= Quillen's theorems A and B =

Two theorems needed for Quillen's Q-construction in algebraic K-theory

In topology, a branch of mathematics, Quillen's Theorem A gives a sufficient condition for the classifying spaces of two categories to be homotopy equivalent. Quillen's Theorem B gives a sufficient condition for a square consisting of classifying spaces of categories to be homotopy Cartesian.

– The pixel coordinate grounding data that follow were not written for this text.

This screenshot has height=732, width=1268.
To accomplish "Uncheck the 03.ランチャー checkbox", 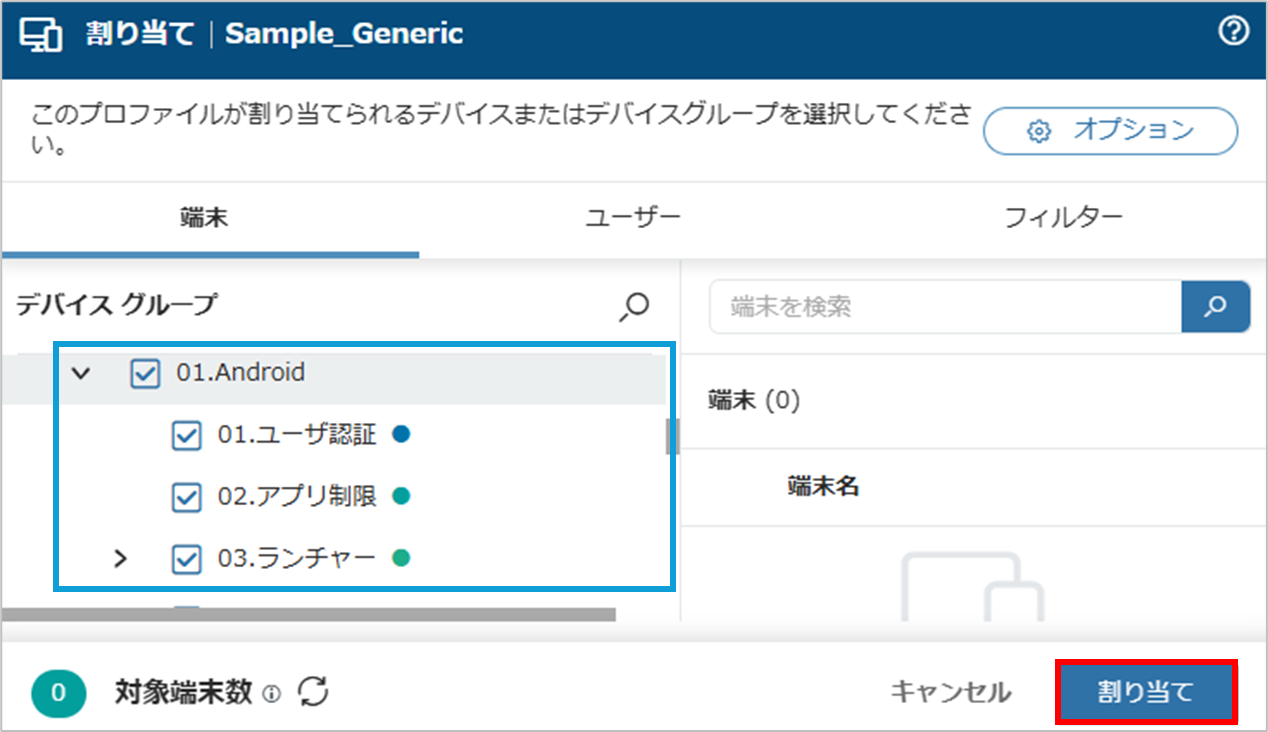I will pyautogui.click(x=187, y=559).
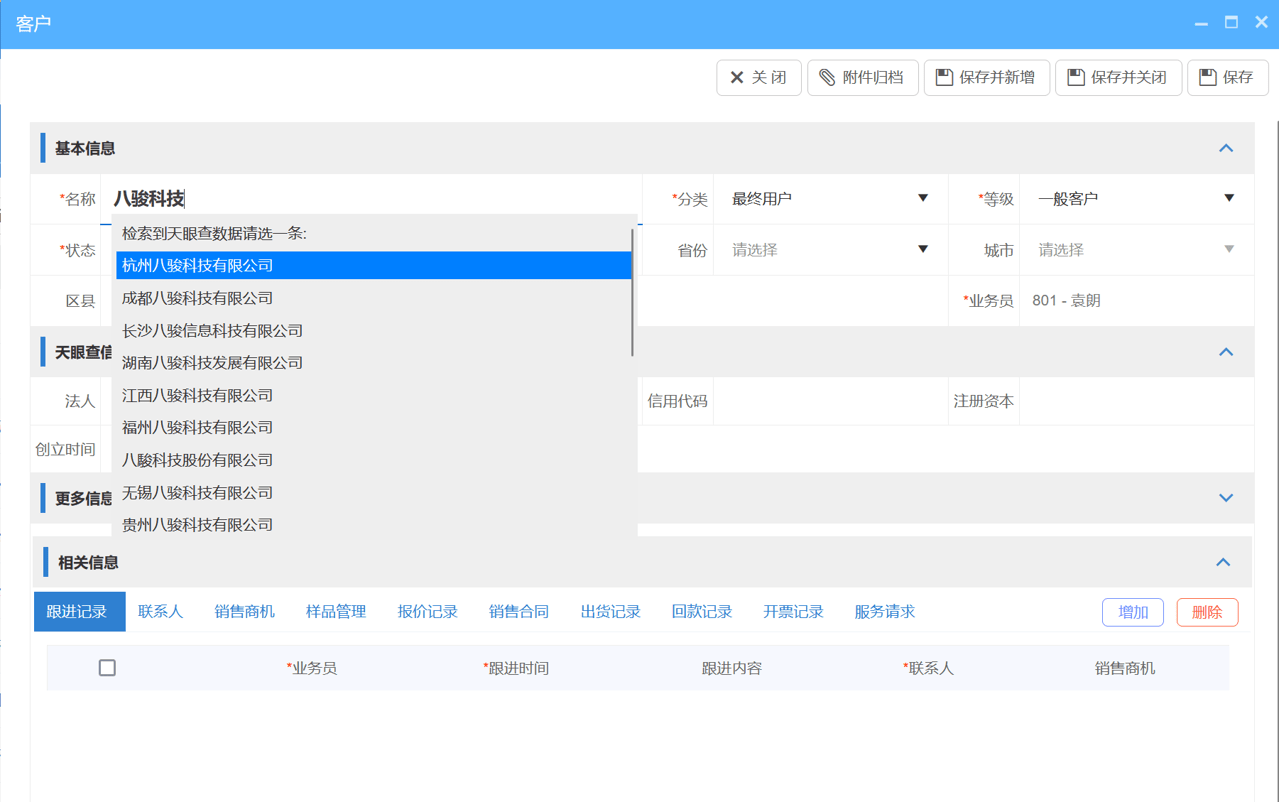Click the 增加 add button
The height and width of the screenshot is (802, 1279).
(1132, 612)
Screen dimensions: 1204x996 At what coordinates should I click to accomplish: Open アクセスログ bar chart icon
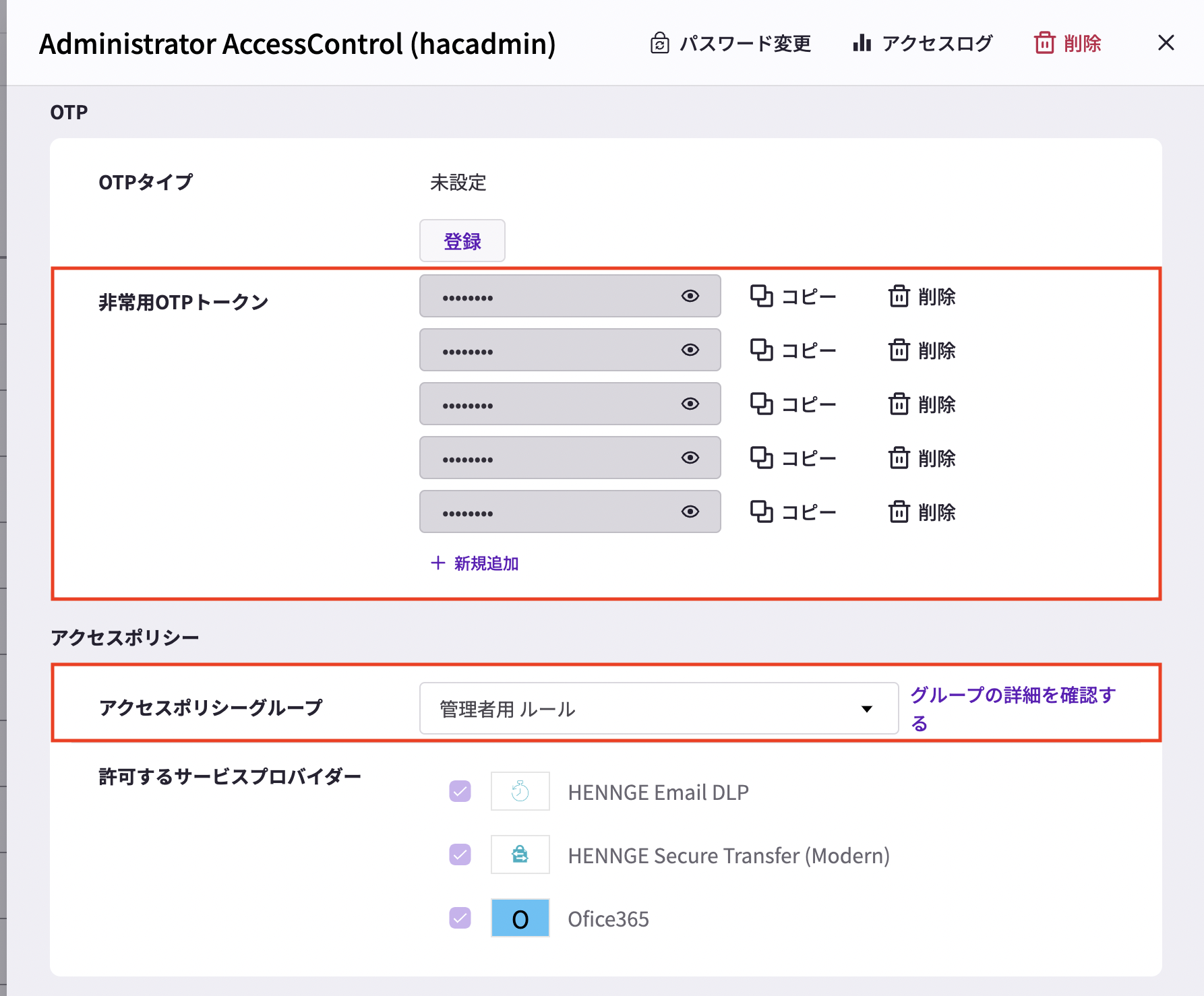[x=862, y=43]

The two theorems play central roles in Quillen's Q-construction in algebraic K-theory and are named after Daniel Quillen.

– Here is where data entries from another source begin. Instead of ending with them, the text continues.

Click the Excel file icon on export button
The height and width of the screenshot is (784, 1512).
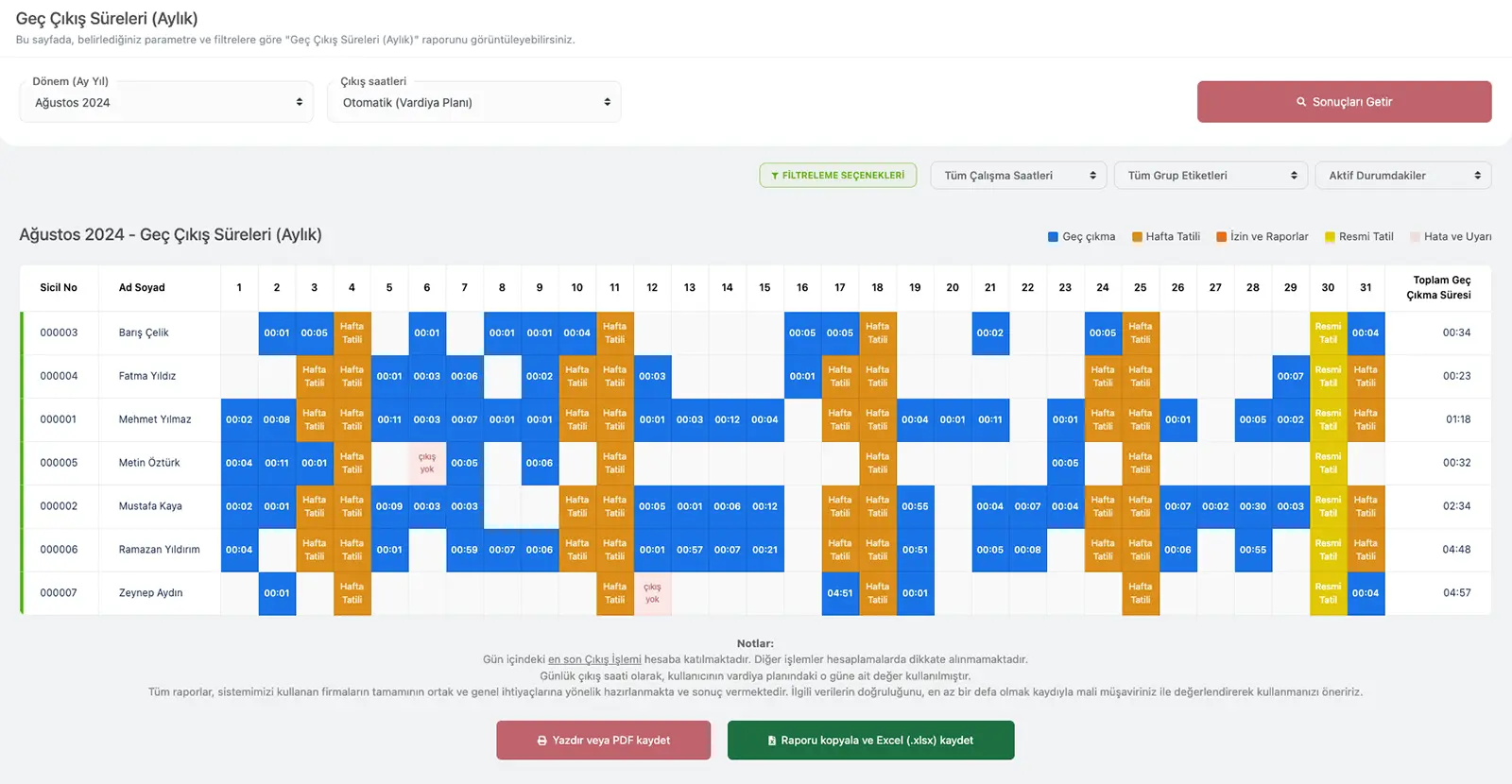tap(772, 741)
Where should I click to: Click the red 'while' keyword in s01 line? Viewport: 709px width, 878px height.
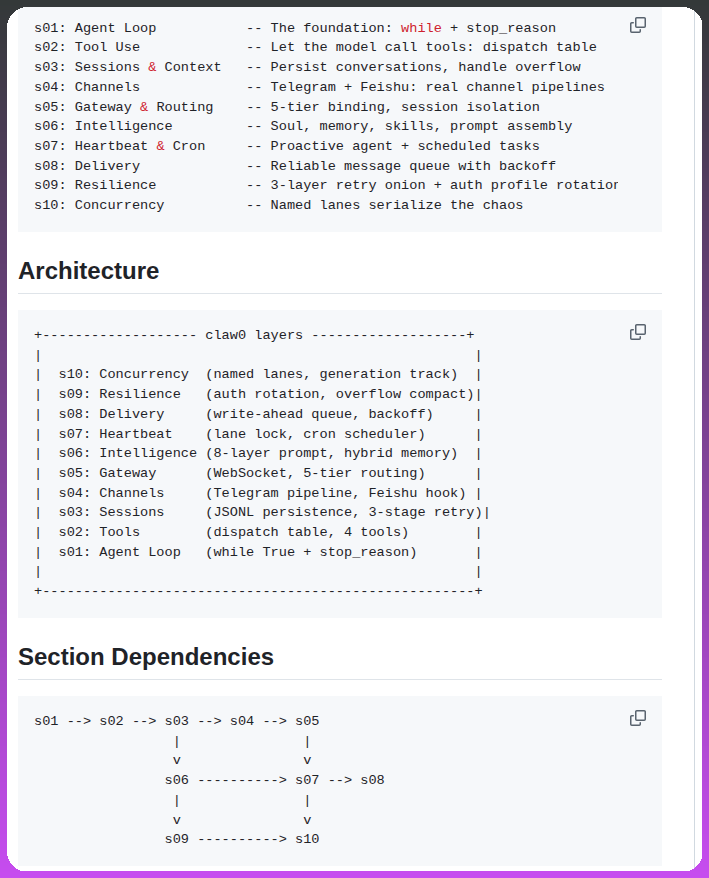pyautogui.click(x=421, y=28)
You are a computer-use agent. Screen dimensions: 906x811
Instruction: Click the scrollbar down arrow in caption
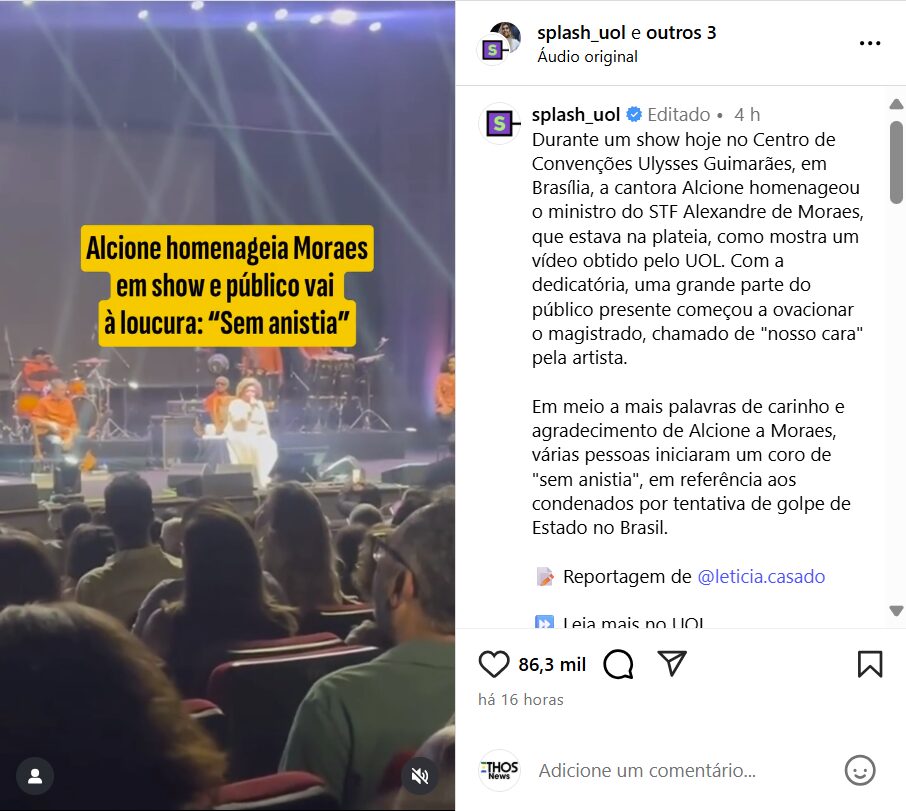point(896,611)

The precise statements of the theorems are as follows.

If $f: C \to D$ is a functor such that the classifying space $B(d \downarrow f)$ of the comma category $d \downarrow f$ is contractible for any object d in D, then f induces a homotopy equivalence $BC \to BD$. Quillen's Theorem A

If $f: C \to D$ is a functor that induces a homotopy equivalence $B (d' \downarrow f) \to B(d \downarrow f)$ for any morphism $d \to d'$ in D, then there is an induced long exact sequence:
$\cdots \to \pi_{i+1} BD \to \pi_i B(d \downarrow f) \to \pi_i BC \to \pi_i BD \to \cdots.$ Quillen's Theorem B

In general, the homotopy fiber of $Bf: BC \to BD$ is not naturally the classifying space of a category: there is no natural category $Ff$ such that $FBf = BFf$. Theorem B constructs $Ff$ in a case when $f$ is especially nice.